[[ Material provided, beginning ]]

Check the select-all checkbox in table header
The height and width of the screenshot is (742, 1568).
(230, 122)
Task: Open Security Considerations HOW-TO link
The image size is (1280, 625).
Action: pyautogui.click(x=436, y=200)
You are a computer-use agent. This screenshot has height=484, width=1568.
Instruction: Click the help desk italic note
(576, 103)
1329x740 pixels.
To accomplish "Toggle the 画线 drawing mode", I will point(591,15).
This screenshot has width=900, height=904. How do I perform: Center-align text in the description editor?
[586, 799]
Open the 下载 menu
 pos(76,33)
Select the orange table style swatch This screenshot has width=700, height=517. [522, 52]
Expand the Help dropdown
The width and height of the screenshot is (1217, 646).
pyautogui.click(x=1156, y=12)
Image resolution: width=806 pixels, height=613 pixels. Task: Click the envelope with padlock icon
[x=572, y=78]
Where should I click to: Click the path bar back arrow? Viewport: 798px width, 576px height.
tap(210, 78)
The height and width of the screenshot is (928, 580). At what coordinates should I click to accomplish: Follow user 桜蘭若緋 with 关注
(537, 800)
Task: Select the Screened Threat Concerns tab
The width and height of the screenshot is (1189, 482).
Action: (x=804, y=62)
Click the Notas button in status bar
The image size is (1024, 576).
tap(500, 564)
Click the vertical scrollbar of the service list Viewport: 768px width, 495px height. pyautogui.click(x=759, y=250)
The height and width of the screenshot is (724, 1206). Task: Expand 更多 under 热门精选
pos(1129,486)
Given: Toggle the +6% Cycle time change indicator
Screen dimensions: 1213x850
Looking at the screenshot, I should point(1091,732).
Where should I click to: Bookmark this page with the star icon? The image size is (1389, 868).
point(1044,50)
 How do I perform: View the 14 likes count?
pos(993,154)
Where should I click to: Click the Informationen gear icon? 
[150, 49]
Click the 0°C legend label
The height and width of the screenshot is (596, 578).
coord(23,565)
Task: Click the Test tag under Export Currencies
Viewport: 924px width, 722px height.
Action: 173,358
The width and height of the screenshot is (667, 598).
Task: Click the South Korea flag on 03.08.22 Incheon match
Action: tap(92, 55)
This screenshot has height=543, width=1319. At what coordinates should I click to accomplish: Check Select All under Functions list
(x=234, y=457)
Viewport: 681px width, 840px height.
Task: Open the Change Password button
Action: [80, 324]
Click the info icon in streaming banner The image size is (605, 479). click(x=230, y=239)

[[ Material provided, end ]]

Assignment:
From the line containing "The width and height of the screenshot is (1189, 482)." to the final line of the data above, transcribe every line exactly and nothing more.

Task answer:
The width and height of the screenshot is (1189, 482).
Action: (x=804, y=62)
Click the Notas button in status bar
The image size is (1024, 576).
tap(500, 564)
Click the vertical scrollbar of the service list Viewport: 768px width, 495px height. pyautogui.click(x=759, y=250)
The height and width of the screenshot is (724, 1206). Task: Expand 更多 under 热门精选
pos(1129,486)
Given: Toggle the +6% Cycle time change indicator
Screen dimensions: 1213x850
Looking at the screenshot, I should point(1091,732).
Where should I click to: Bookmark this page with the star icon? The image size is (1389, 868).
point(1044,50)
 How do I perform: View the 14 likes count?
pos(993,154)
Where should I click to: Click the Informationen gear icon? 
[150, 49]
Click the 0°C legend label
The height and width of the screenshot is (596, 578).
coord(23,565)
Task: Click the Test tag under Export Currencies
Viewport: 924px width, 722px height.
Action: 173,358
The width and height of the screenshot is (667, 598).
Task: Click the South Korea flag on 03.08.22 Incheon match
Action: tap(92, 55)
This screenshot has height=543, width=1319. At what coordinates should I click to accomplish: Check Select All under Functions list
(x=234, y=457)
Viewport: 681px width, 840px height.
Task: Open the Change Password button
Action: [80, 324]
Click the info icon in streaming banner The image size is (605, 479). click(x=230, y=239)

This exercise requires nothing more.